Small business loans in Australia: should you seek finance from a bank or an online lender?  


Considering the small business sector employs nearly half the national workforce and contributes around $380 billion to Australia’s GDP [1], it’s easy to see why it’s frequently referred to as the ‘engine room’ of the economy.

Like all engine rooms, the sector requires sufficient fuel – in this case, working and growth capital – to not only keep running but also accelerate. However, poor access to capital remains a significant barrier to small businesses, accounting for a majority of failures in the sector.

Part of the reason is that banks are reluctant to lend to small businesses in circumstances where the borrower doesn’t have bricks-and-mortar security – especially if a short-term loan is sought. As Kate Carnell, the Australian Small Business and Family Enterprise Ombudsman (ASBFEO), has previously told Dynamic Business, it is simply more profitable for banks to lend against properties than it is for them to approve an unsecured loan against strong business cases and healthy cash flows [2].

Compounding this issue is the fact that banks want borrowers to have a strong track record of meeting financial obligations whereas new businesses owners are unlikely to have proof of earnings or an established credit history demonstrating a good credit score. Relevantly, even if a small business has a track record of paying its bills on time, their loan application could be rejected if the owner’s personal finance history isn’t spotless.

Moreover, bank loan approval processes are often drawn out over weeks, with a requirement for the borrower to not only fill out onerous forms but present a business plan setting out the intended purpose of the funds sought. These hurdles can make it difficult for a small business to urgently access money required to remain solvent during a tough trading period or capitalise on a great opportunity for growth.

Fortunately, the emergence of credible non-bank lenders with largely favourable reviews (a far cry from the loan sharks of yesteryear) has provided a lifeline to small business owners, especially those seeking a short-term loan (i.e. a few months to a maximum of three years).

Using sophisticated algorithms, these lenders are able to process loan applications submitted online within as little as 24 hours, meaning it is possible for small businesses to apply for an unsecured loan with minimal paperwork and no securities and have it approved on the same business day. Further, whereas loan repayment schedules are not always clear with banks, non-bank lenders tend to favour clear schedules with no hidden fees or early repayment fines.

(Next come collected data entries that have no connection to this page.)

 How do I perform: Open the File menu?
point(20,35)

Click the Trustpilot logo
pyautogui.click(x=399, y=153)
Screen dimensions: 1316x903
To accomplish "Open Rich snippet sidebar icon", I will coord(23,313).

Of course, ‘there’s no such thing as a free lunch’, with the key trade-off for the convenience afforded by non-bank lenders being higher interest rates than banks, particularly if the business has a bad credit score. Further, alternative lenders tend to loan small amounts relative to the business’s revenues (e.g. up to one month of revenues in financing) and they impose strict minimum requirements (a credit core make factor into their assessment but it’s not the only determining factor).

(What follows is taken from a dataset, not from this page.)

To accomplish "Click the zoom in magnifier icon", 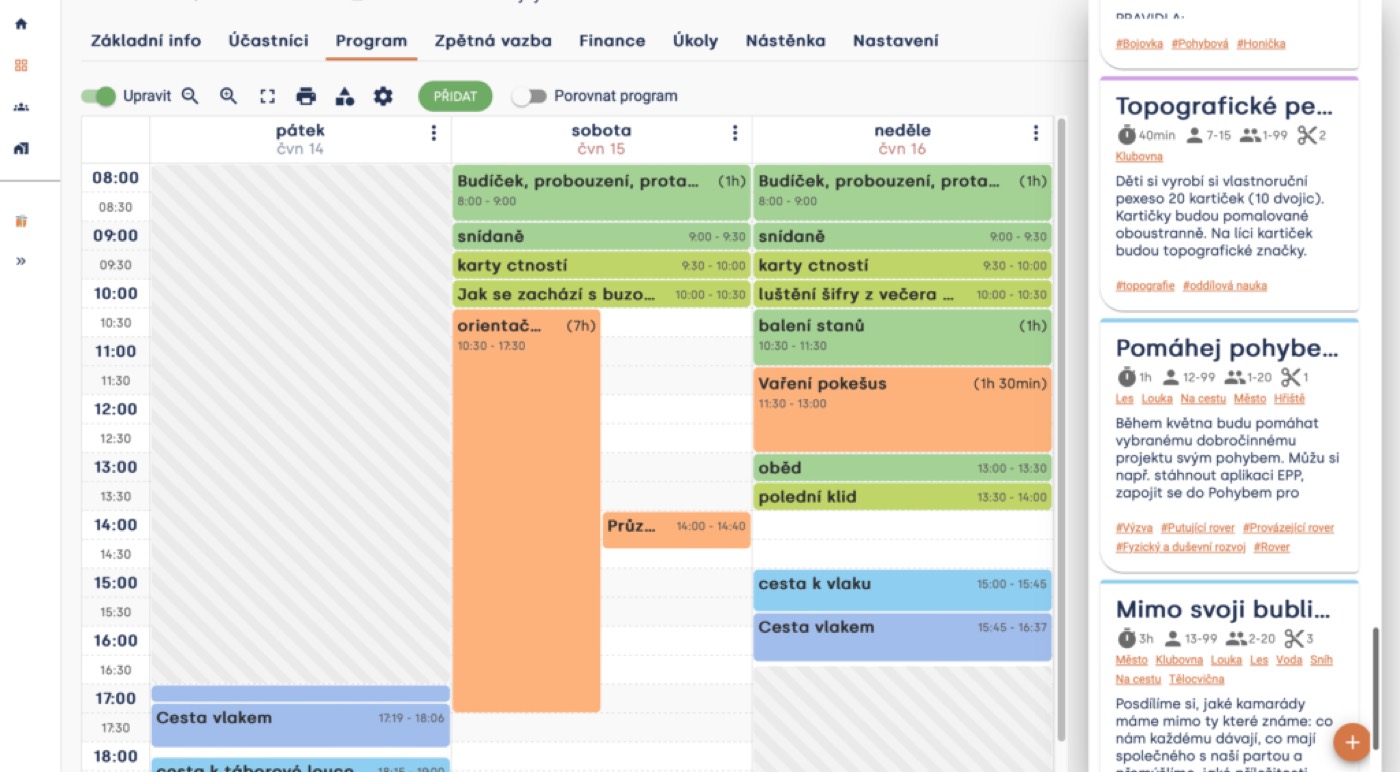I will [229, 96].
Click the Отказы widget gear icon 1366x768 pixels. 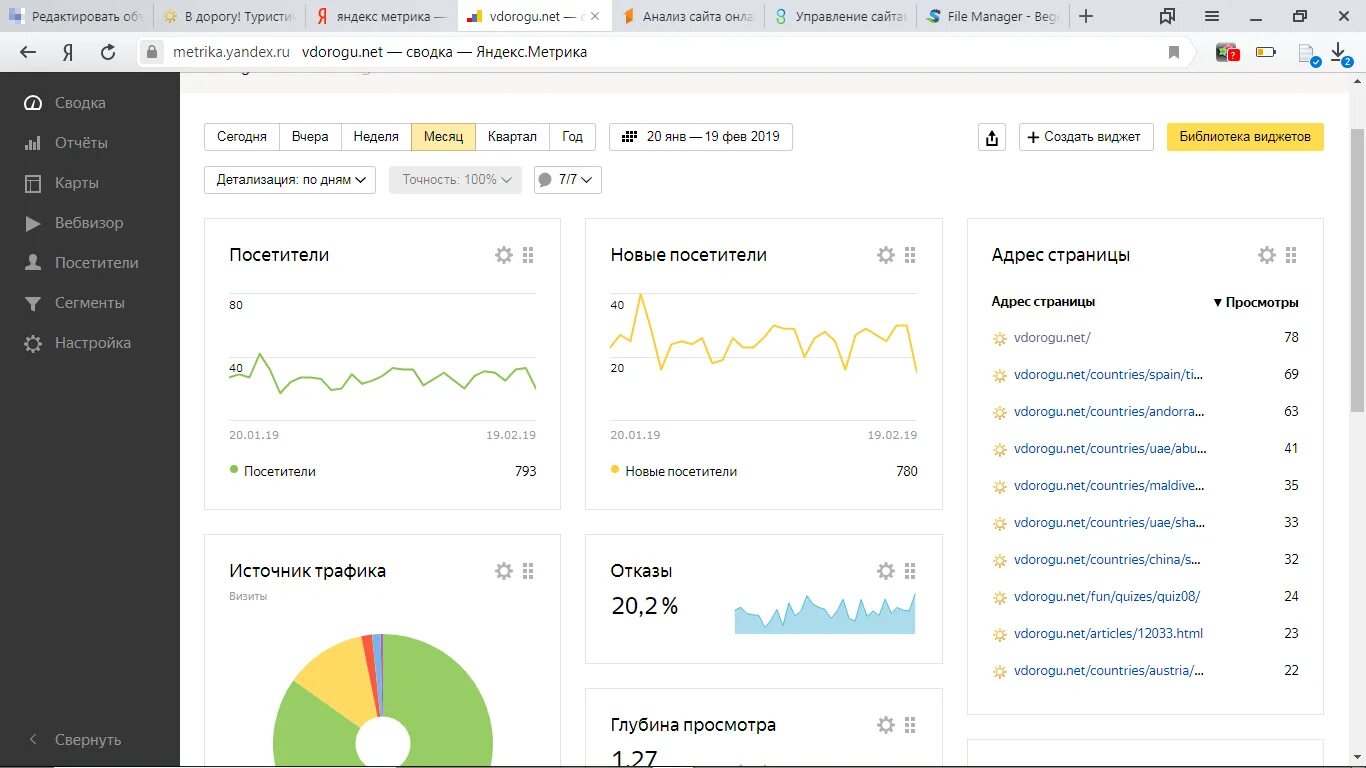(x=886, y=571)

So, when should a business owner seek finance from a bank and when would it be better to approach a non-bank lender? The owner of an established business with the necessary securities, such as residential and commercial property and land, would be better off seeking a lower interest bank loan, particularly if they are across the necessary paperwork and their plans for the loan are not time sensitive. Conversely, a business owner who requires short-term finance urgently but is unable to secure a loan form the bank (e.g. a lack of securities, a poor credit rating) would be better served by approaching a non-bank lender.

In either case, it is prudent for the business owner to proceed with a loan only if they are certain they absolutely need to borrow money and can meet the terms of the repayment schedule – after all, if a business owner defaults on a loan, this will jeopardise the business and the effects could be felt in the owner’s personal life. The best course of action for a business owner might even be to apply for one of 74 different small business grants now available through the state and federal governments.

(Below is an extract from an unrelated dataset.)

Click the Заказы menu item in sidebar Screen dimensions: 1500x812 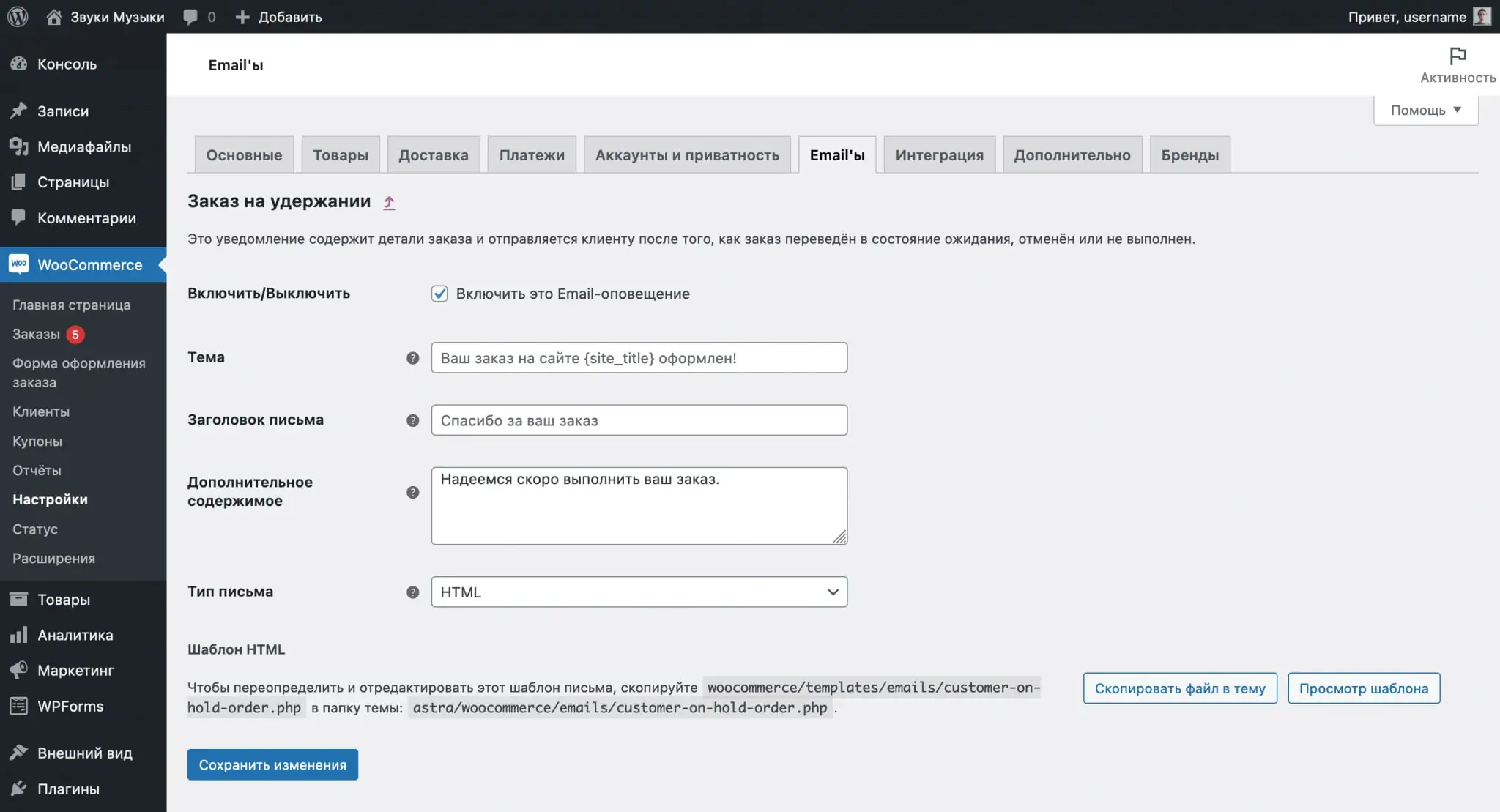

To avoid making rash decisions, it is important for business owners to conduct extensive research into the available loan options. This might involve using sites like Small Business Loans Australia, which boasts a repayment calculator, a lender comparison tool and detailed reviews of non-bank lenders like Capify and Prospa. These resources are useful for helping a business owner determine not only their eligibility for unsecured loans but the best non-bank lender for their needs.

Ultimately, choosing between a bank and a non-bank lender (or even electing to forego a loan altogether) will depend on the particular financial circumstances and requirements of the small business in question. After all, different engines require different fuel.